What Makes Good Design?

by | Jul 13, 2016 | 18 comments

design your own furniture
When you set out to build a piece of furniture do you look to someone else’s work for inspiration, or perhaps wait for a suitable plan to take your fancy?

It can feel limiting when you have the motivation to crack on, but aren’t sure what to build.
Or you know what you want you’re furniture to look like, but can’t convince yourself that once you’ve made your vision a reality, it’s going to look ‘right’.

There are many considerations to what makes ‘good’ design when planning your furniture. Some are mathematical, and others are practical, and over time we’ll have a look at several of them in more detail.

But to start with I wanted to give some thought to the more unpredictable factors. Considerations that have become a large part of my understanding of ‘good design’, but which are more rarely discussed.

These are the ‘us’ factors. The reasons that all design, no matter how masterfully conceived, is still subjective.

They can at first make the job of designing seem more complicated, but once they’ve sunk in, I hope they’ll boost your confidence instead. You’ll realise you’re not chasing the ‘perfect’ design, and you’ll give you’re expressive self a longer leash.

The ‘Us’ Factors Of Good Design.

Familiarity-

Familiarity is a strong one.

If you want to build furniture that people won’t hate, then stick to convention.

Most of us would look oddly at a five legged chair, but will accept the four legged one immediately.

Being ‘normal’ isn’t likely to excite us, but it is a safe bet if you’re looking to please the crowd.

Becoming familiar with a design will help us warm to it as well.

If you’ve ever had a friend piping on about a TV show, you might remember feeling dismally disappointed when you’ve finally got around to putting your feet up to see what the hype’s about. You find it odd, nothing like you expected and the simple task of watching becomes a chore.
But if you had enough snacks to make it worth sticking out, by the time you pulled yourself through to Episode 4, you may have accidently become a devoted fan.
You got used to the distasteful wardrobe, and accepted the unrealistic setting.
It became the norm, became familiar,  and  the (flimsy) story line got you gripped.

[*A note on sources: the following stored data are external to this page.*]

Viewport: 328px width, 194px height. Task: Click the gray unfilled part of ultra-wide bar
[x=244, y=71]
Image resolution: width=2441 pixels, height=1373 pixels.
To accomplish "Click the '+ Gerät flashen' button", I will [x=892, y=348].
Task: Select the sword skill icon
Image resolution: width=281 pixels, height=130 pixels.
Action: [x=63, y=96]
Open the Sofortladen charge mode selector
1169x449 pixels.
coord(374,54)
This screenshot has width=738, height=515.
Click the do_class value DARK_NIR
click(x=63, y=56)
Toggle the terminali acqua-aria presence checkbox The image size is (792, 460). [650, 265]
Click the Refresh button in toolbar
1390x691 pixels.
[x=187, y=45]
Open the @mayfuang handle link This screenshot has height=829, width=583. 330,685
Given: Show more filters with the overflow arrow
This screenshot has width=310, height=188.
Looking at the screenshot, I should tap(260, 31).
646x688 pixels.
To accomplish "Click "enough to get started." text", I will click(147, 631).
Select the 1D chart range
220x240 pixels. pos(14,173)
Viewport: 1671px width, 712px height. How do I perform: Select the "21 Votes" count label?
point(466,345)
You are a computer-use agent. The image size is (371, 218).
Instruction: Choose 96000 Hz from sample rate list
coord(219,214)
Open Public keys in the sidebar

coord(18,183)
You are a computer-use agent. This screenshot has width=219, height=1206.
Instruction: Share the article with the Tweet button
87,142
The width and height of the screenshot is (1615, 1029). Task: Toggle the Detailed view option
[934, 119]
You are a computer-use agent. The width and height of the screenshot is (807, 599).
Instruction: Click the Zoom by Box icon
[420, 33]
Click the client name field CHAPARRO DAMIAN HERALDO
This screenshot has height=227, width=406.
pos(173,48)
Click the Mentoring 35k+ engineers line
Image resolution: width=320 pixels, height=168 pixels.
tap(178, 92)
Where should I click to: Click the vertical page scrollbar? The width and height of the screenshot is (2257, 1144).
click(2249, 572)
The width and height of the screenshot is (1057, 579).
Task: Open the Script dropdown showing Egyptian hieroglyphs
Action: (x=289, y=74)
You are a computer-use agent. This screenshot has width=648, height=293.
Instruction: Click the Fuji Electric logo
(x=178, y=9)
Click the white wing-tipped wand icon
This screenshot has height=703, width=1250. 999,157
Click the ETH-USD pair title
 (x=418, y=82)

Familiarity can be as powerful as any mathematical formula in your furniture design.

Even when you want to challenge the norm, you can give people a little of what they’re used to, so that your piece can be seen as intriguing, rather than completely odd.

And if weird is your thing, then perhaps you need to keep getting it in front of people. Someone will eventually warm to it. The world always accepts a Picasso… eventually.

Association –

You can’t depend on familiar design to be a fail safe.

What’s normal to one will be alien to someone else, but it’s what we associate things with that makes it all really complex.

You may have a strong dislike of something that you’re familiar with, not because of how it looks, but because you’re connecting it with something else that you’re not keen on.

You could use Arts & Crafts detailing in your bookcase for example, to give it a pleasing finish. But then there’s always a chance that one of your friends is going to look at it and recall the fusty smell of a great aunt’s living room, and the hateful glare of her cat staring back from the shelves in the corner.
Or worse.

What we associate with what, can be unpredictable. We likely don’t realise it ourselves that we like or dislike something, based on a time, a place, or a person that we connect it with. But I think we all do.

Classical design orders

What do you associate Classical ornamentation with? Old and formal, strong & imposing, cold & hard, beauty & awe?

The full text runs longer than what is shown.